Exercice a:
Transformez en liste numérotée les lignes des enregistrements, de celle qui contient « Task: Close the VOLUME panel » jusqu'à la dernière ligne des enregistrements, ces deux lignes incluses et sans les lignes vides.

::: Texte

Bonjour !
C’est le retour de la newsletter qui parait au gré de la non accession de l’extrême-droite au pouvoir. Difficile de penser à écrire quand l’urgence est de réfléchir à si on fait ses bagages tout de suite ou plus tard. Je n’avais plus de mots, et je n’en ai toujours pas beaucoup.
Mais j’ai ces paroles de tendresse et d’amour, dont je vous partage ici une partie (le texte est un peu long).
Le texte dans son intégralité sera publié dans le prochain numéro de la belle revue La Moitié du Fourbi, à l’automne.
Bonne lecture, et bel été.
Noah
C’est peut-être parce que je viens d’arriver à Marseille, et je m’y sens bien, peut-être parce qu’il fait beau, et je me sens bien, peut-être sans raison aucune, parce que je traverse la rue, un mardi, en plein milieu de l’après-midi : je pense à elle. Instantanément, je m’en veux, parce que je réalise qu’il y a plusieurs semaines que ça ne m’est pas arrivé. Je veux dire qu’elle n’a pas existé depuis des semaines dans ma pensée. Elle n’a pas eu d’existence pour moi. Elle n’a pas été vivante dans ma pensée.
Comme si elle était morte.
Et elle ne l’est pas – morte.
Alors, je sors mon téléphone, et je l’appelle.
Je serre le portable contre mon oreille. J’écoute sonner. Je ralentis la cadence de mon pas. Je respire un peu moins bien.
Elle décroche :
- « Allô ? »
J’hésite – à peine un instant, et je réponds :
- « Grand-mère ? C’est moi. »
Je m’entends parler un peu plus bas, un peu moins vite que d’habitude. Comme si je prenais chaque mot doucement dans ma main. Comme si je donnais un coup dans le ventre du mot pour le faire cracher son air. J’évalue ma voix tout en l’écoutant. Je la fais sonner mais en même temps je la réprimande. L’écouter me blesse. Je lui en veux, à cette voix. Elle est trop grave. Trop masculine. Ça ne va pas. Ce n’est pas bon.
C’est ma voix, mais cette fois, juste pour cet appel, je voudrais qu’elle sonne différemment. Je voudrais qu’elle soit différente. Pour que ma grand-mère puisse me reconnaître.
Il y a un léger temps de silence, pendant lequel j’ai peur, puis ma grand-mère dit :
- « C* ? C’est toi ? Ah, ma petite chérie, ça me fait plaisir que tu m’appelles. »
*
La dernière fois que je suis allé la voir, il y a presque six mois, elle était assise dans le lobby de sa maison de retraite. Elle m’attendait avec son air d’écolière timide et malicieuse, les mains sur ses genoux, son petit sac vide posé à côté d’elle comme pour sortir. Elle avait les cheveux entièrement blancs, étonnamment longs. Elle était très belle.
Je me suis avancé vers elle, et elle a eu un mouvement de recul.
- « Oui ? » elle a fait, comme on s’adresse à un inconnu, un homme qui s’approche de vous à vitesse moyenne.
- « C’est moi grand-mère », j’ai dit. « C’est Noah. »

::::::

Exercice b:
Répondez brièvement aux questions suivantes sur la newsletter.
(i) Dans quelle revue le texte intégral paraîtra-t-il, et à quelle saison ?
(ii) Dans quelle ville la personne qui raconte vient-elle d'arriver ?
(iii) Il y a combien de temps a eu lieu la dernière visite à la grand-mère ?

::: Matériau

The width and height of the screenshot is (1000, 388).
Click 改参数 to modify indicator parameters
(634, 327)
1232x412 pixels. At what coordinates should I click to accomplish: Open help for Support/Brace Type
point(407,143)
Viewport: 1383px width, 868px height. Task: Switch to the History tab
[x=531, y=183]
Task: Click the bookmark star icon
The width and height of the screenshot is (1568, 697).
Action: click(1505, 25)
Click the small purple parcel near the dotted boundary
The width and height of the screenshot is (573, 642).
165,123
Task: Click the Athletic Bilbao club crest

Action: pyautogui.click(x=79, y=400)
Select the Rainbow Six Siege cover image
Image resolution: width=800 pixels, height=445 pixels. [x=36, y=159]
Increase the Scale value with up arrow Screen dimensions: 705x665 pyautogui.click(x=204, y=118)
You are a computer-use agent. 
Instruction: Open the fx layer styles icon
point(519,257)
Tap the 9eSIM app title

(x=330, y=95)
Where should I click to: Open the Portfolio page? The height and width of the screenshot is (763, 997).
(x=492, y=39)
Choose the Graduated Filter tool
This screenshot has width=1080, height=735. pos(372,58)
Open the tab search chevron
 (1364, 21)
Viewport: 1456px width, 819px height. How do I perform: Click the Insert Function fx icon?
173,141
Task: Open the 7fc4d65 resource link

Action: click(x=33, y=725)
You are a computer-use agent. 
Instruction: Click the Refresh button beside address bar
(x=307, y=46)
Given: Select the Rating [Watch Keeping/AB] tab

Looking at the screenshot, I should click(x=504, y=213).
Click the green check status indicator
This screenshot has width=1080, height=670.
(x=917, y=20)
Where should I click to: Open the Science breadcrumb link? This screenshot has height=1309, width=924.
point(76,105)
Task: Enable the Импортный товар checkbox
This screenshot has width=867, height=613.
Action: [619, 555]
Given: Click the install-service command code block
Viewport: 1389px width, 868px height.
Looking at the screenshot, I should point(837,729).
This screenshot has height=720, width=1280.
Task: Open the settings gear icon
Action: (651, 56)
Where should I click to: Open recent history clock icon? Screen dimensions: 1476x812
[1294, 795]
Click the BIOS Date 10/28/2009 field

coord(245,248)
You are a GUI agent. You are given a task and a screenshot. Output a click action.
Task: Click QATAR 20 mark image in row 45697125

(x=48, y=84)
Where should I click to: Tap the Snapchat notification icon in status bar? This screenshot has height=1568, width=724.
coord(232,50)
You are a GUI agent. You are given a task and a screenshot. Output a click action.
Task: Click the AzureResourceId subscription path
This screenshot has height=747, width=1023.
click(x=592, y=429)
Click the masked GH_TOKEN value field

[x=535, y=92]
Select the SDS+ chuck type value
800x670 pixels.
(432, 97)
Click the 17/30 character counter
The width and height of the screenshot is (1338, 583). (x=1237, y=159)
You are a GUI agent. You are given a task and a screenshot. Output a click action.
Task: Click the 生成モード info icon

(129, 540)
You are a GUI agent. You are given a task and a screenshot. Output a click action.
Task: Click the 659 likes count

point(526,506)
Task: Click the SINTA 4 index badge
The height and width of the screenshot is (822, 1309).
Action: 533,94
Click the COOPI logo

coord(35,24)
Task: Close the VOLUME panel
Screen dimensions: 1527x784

::::::

Corrigé a:
1. Task: Close the VOLUME panel
2. Screen dimensions: 1527x784

Corrigé b:
(i) Dans le prochain numéro de la revue La Moitié du Fourbi, à l'automne.
(ii) À Marseille.
(iii) Il y a presque six mois.